(Pixel coordinate grounding data)
══════════════════════════════
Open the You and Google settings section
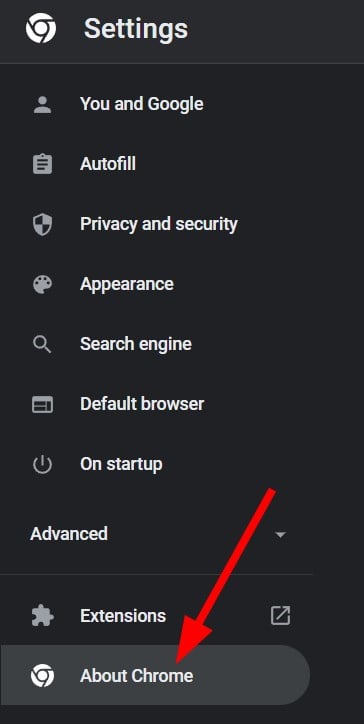The image size is (364, 724). pos(141,104)
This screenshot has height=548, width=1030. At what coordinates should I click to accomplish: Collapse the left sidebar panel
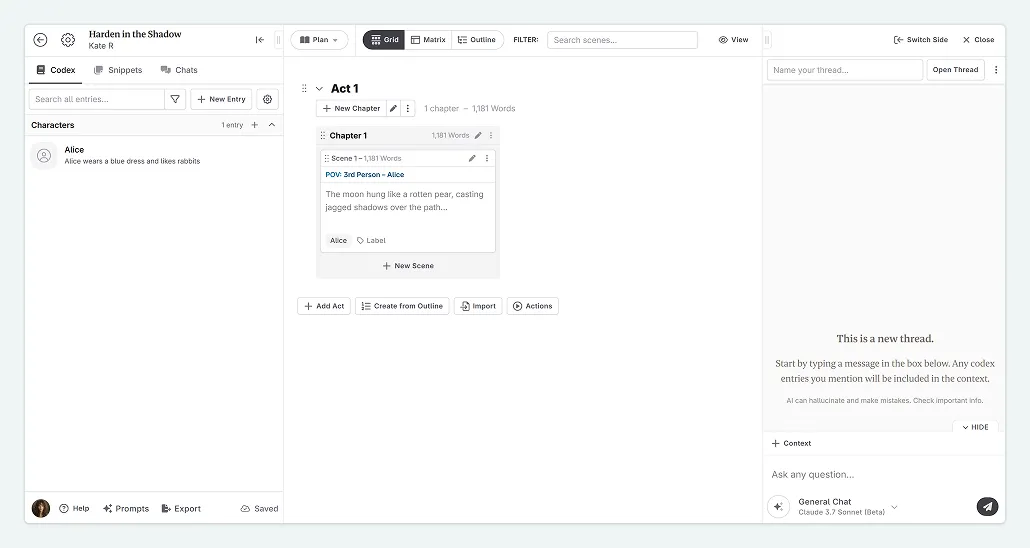click(x=260, y=40)
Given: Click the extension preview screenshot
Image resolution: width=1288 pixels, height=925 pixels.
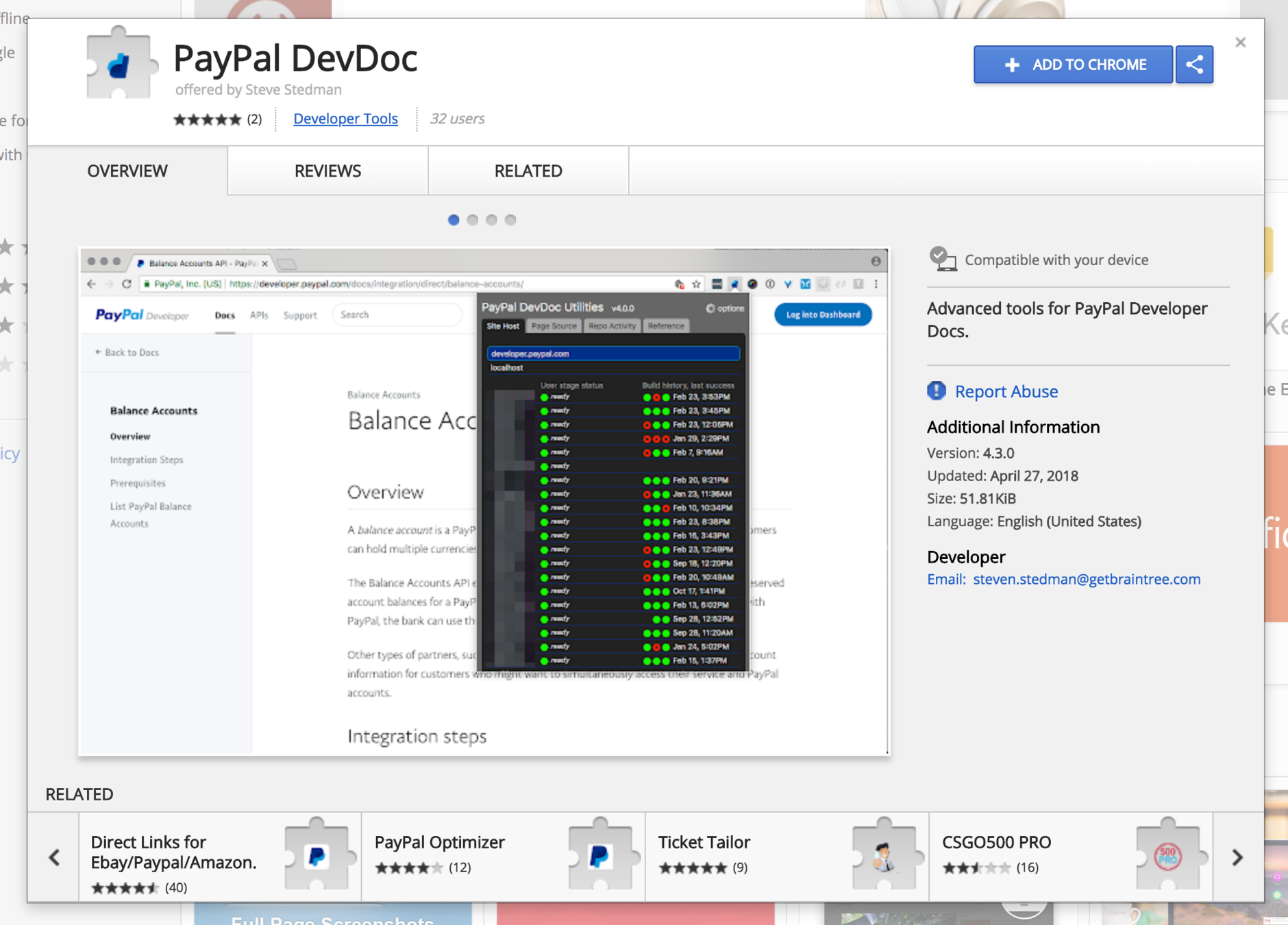Looking at the screenshot, I should 484,502.
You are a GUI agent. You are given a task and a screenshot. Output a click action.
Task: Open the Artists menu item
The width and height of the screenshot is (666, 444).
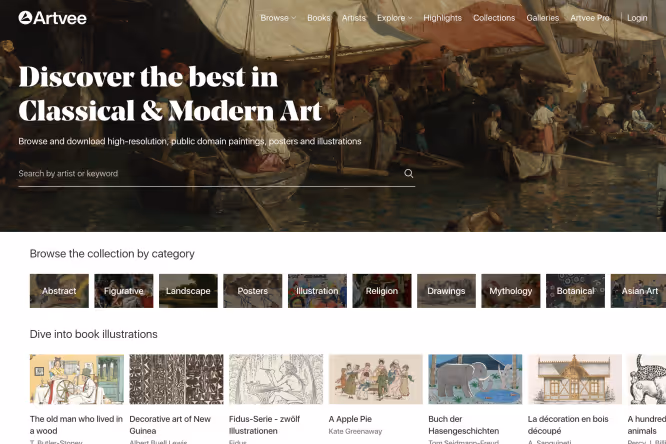[x=353, y=18]
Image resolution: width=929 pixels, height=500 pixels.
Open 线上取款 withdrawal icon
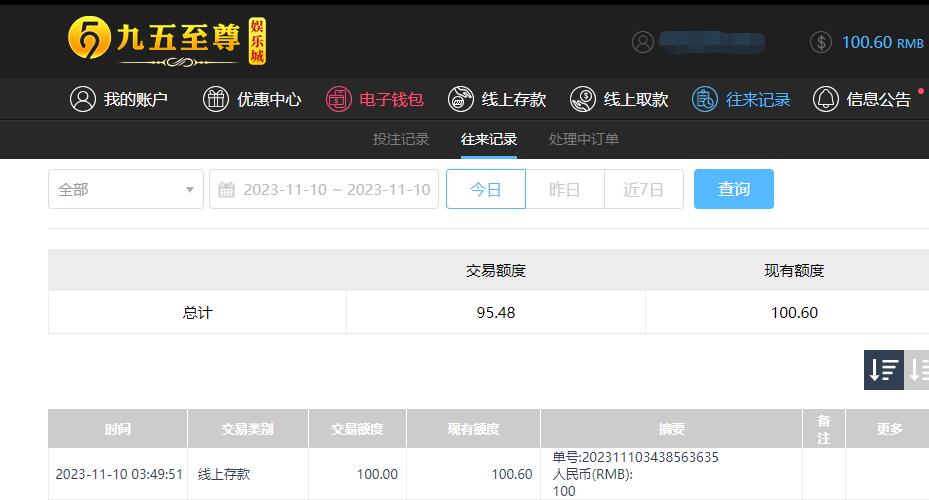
══════════════════════════════
▶ [ACTIVITY] Return every entry word for word, minus the pictures.

▶ [WRITTEN ANSWER]
Open the You and Google settings section
The image size is (364, 724). pos(141,104)
This screenshot has height=548, width=1030. At what coordinates should I click to accomplish: Collapse the left sidebar panel
click(x=260, y=40)
Given: Click the extension preview screenshot
Image resolution: width=1288 pixels, height=925 pixels.
Looking at the screenshot, I should 484,502.
You are a GUI agent. You are given a task and a screenshot. Output a click action.
Task: Open the Artists menu item
The width and height of the screenshot is (666, 444).
[x=353, y=18]
Image resolution: width=929 pixels, height=500 pixels.
Open 线上取款 withdrawal icon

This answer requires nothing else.